Microsoft's own devs can't figure that shit out and they've been trying since XP. It has only become worse since they shoved all the digital restrictions management into the system.
Re:So what? (Score:4, Interesting)
Although there's nothing fundamentally wrong with the Linux Monolithic Kernel (especially since it's behaving more and more like a microkernel these days), Linus has admitted that were he to start from scratch, it wouldn't be monolithic.
I don't know too many specifics of the OS X (Mach) kernel, although from what I understand, there are some fundamental performance and latency issues holding the entire system back that have existed in Mach since the beginning.
Although the software on top of NT is often less than stellar (ruined by the businesses execs, and trashed by the requirement for backward-compatibility), the NT kernel is generally regarded as being the most solid part of the operating system.
Re:So what? (Score:4, Informative)
ah! just in time (Score:5, Insightful)
looks like Mistersoftie is up to their old hype the vaporware [wikipedia.org] tricks to dissuade buyers from going with attractive alternatives.
Re: (Score:3, Informative)
It's a common tactic from Microsoft. When there's nothing to say and a competitor may get some PR from a tech media looking for something to write about, come out with something about a product that's on the drawing board, or is only marginally closer to release than the drawing board.
Re:ah! just in time (Score:4, Interesting)
Because, of course, you can't wait to have MinWin on your machine - the Windows that does only one single thing: publish your tasklist via HTTP.

* **The exercise**
List, in order, each score number and its label shown in the comment thread's header lines.

* **Data extract**
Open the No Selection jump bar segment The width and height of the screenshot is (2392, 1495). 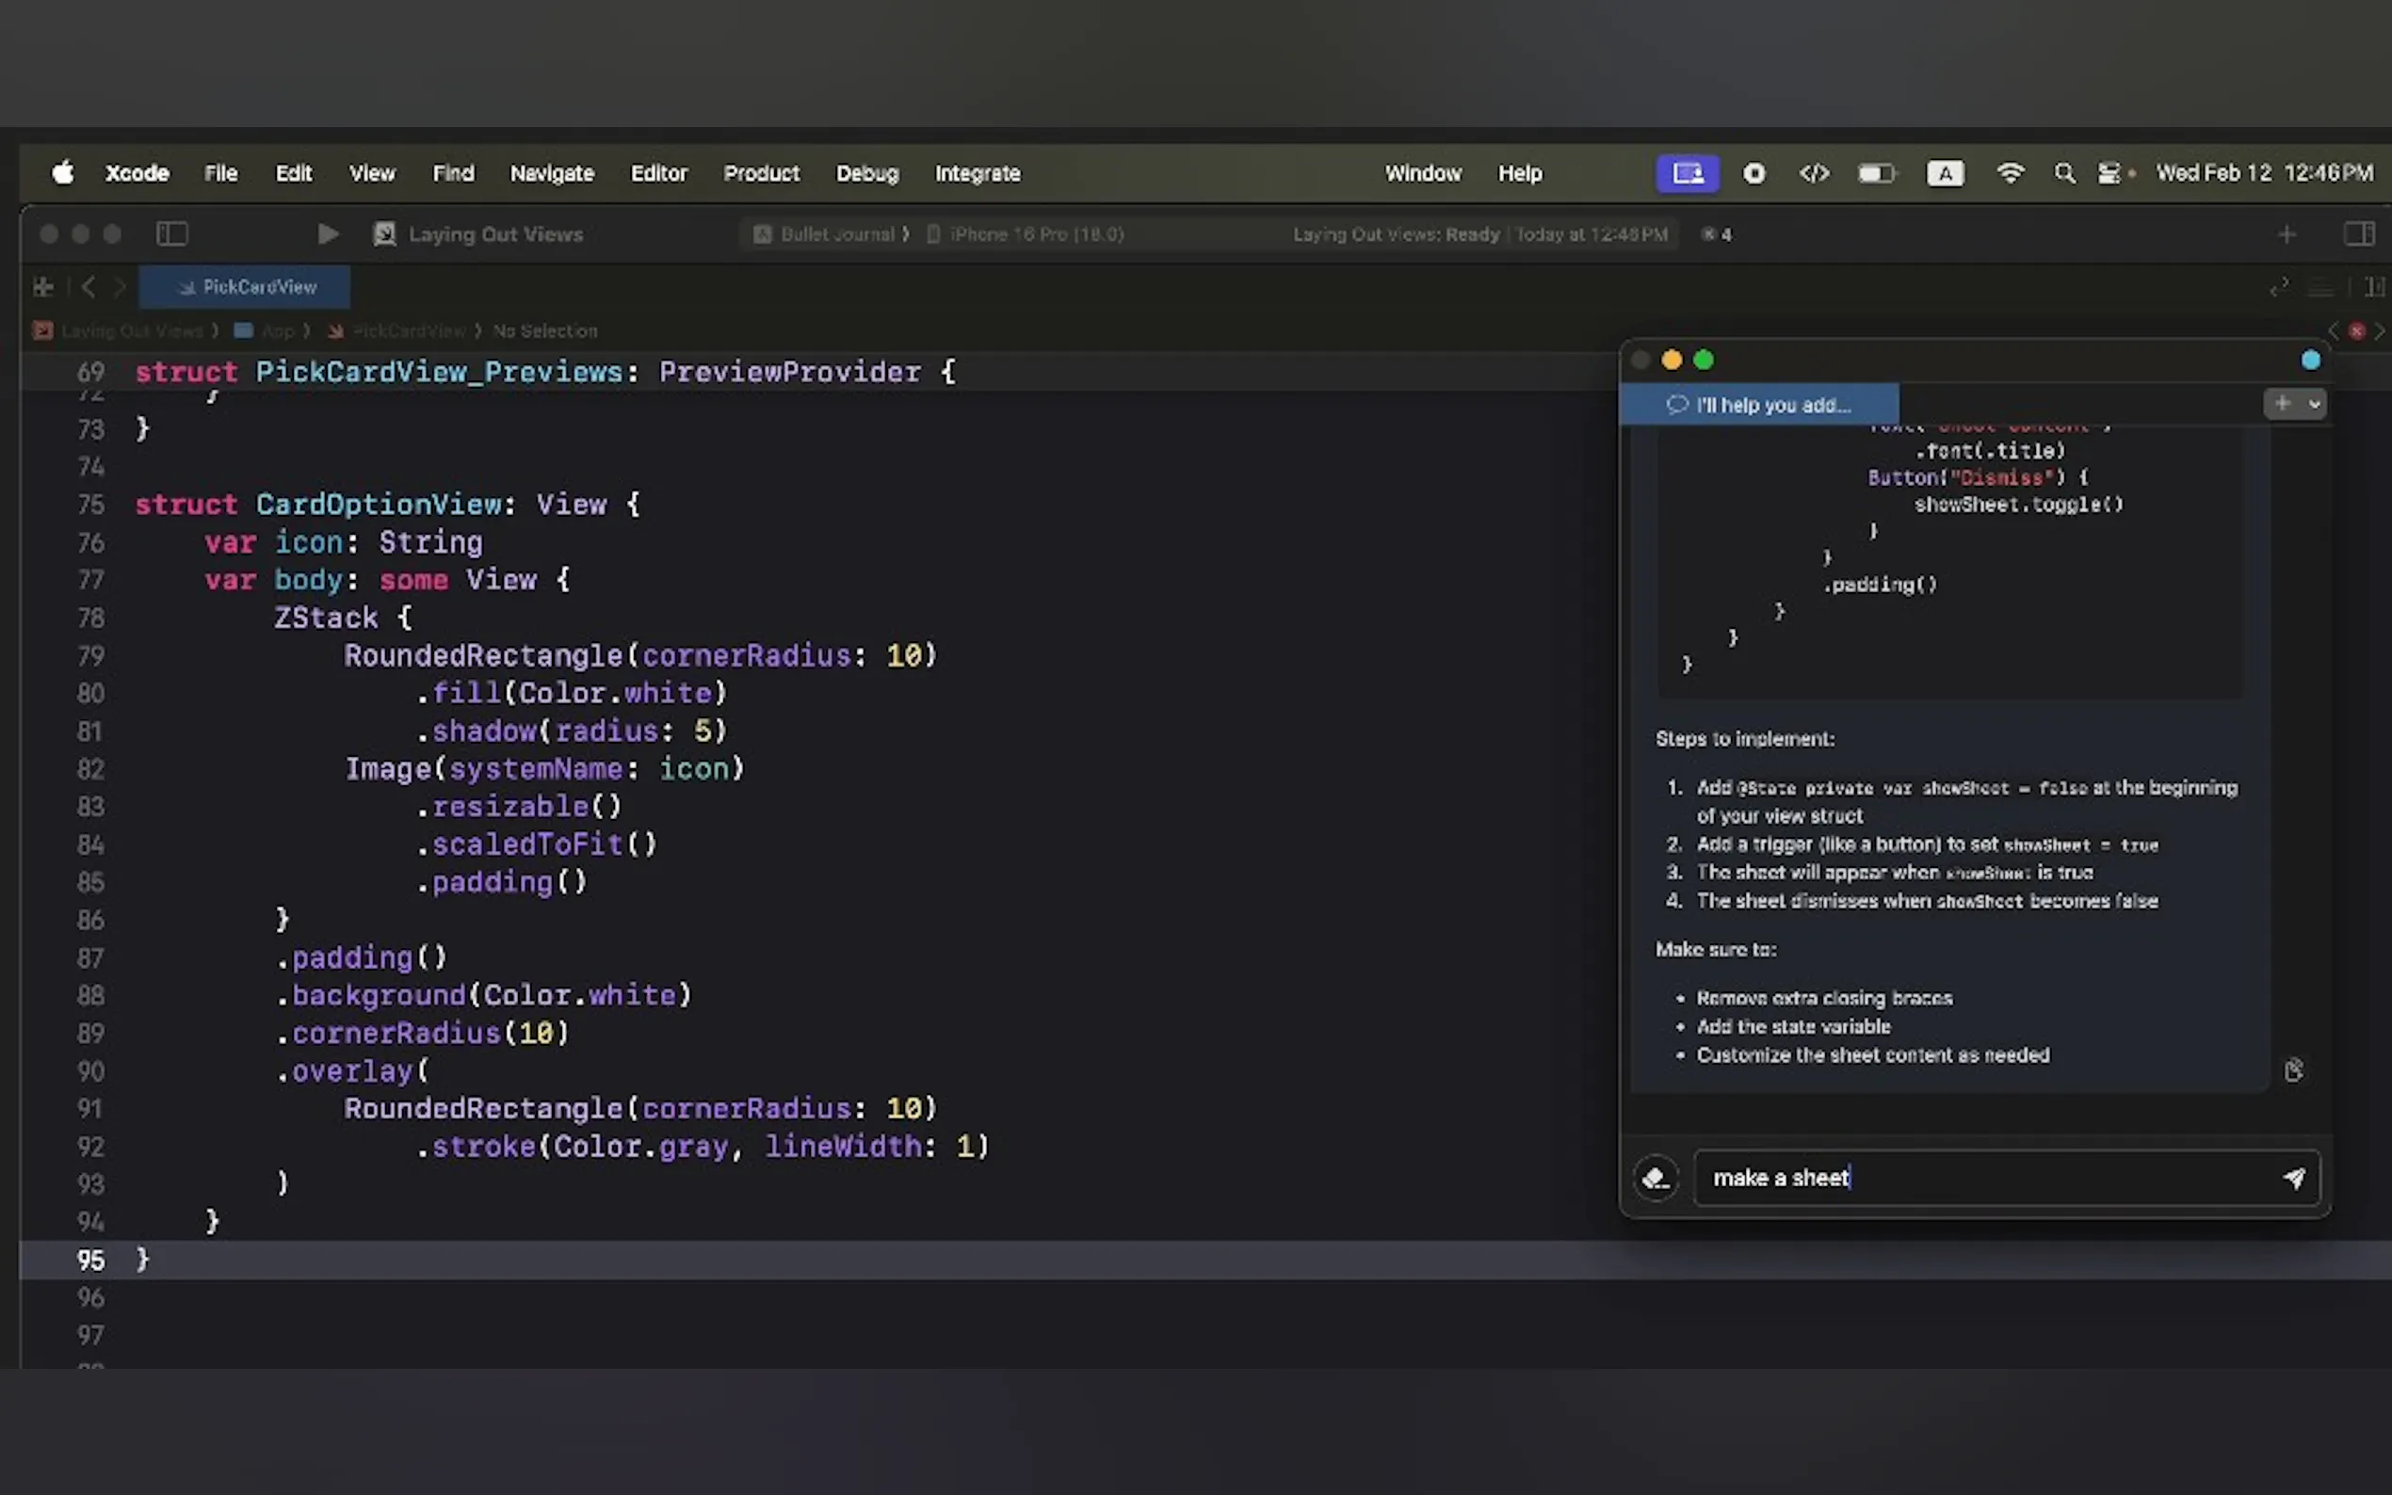545,331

* **Full solution**
4, Interesting
4, Informative
5, Insightful
3, Informative
4, Interesting